====== Exercise materials ======

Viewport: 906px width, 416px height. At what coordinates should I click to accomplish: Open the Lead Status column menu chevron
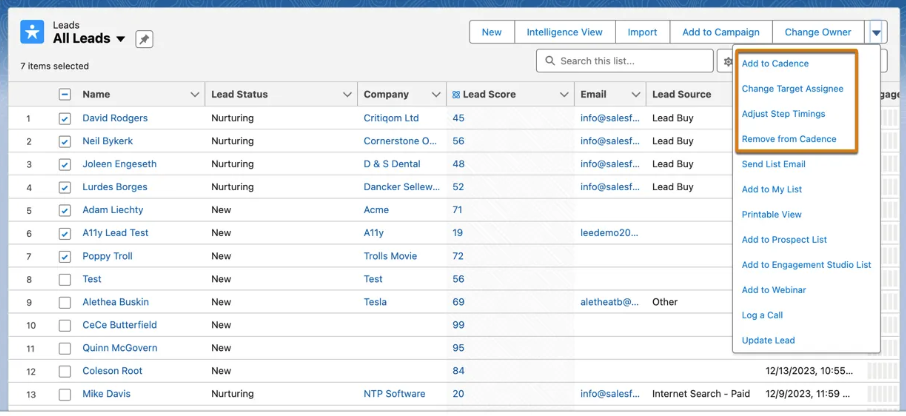coord(347,95)
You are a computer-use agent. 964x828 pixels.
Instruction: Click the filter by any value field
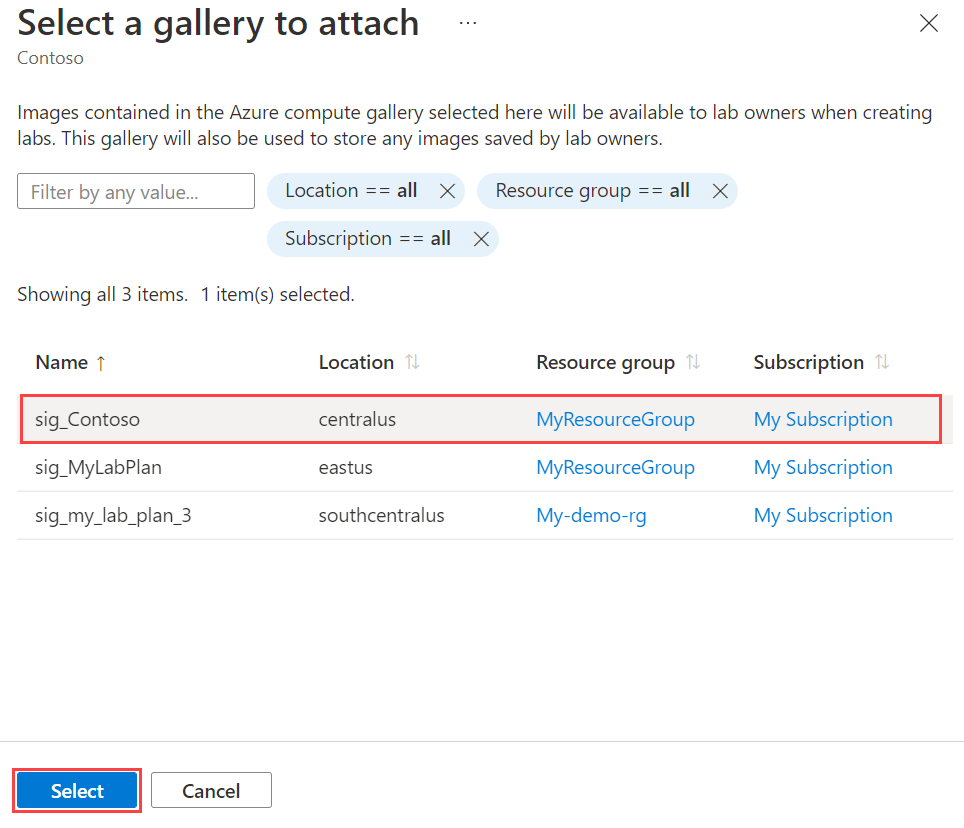pos(135,190)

======

Aim of the exercise
Nothing but the pictures should be left out when the listing is repeated exactly.

Solution below
Viewport: 906px width, 416px height. At what coordinates should I click to accomplish: Open the Lead Status column menu chevron
coord(347,95)
You are a computer-use agent. 964x828 pixels.
Instruction: Click the filter by any value field
pos(135,190)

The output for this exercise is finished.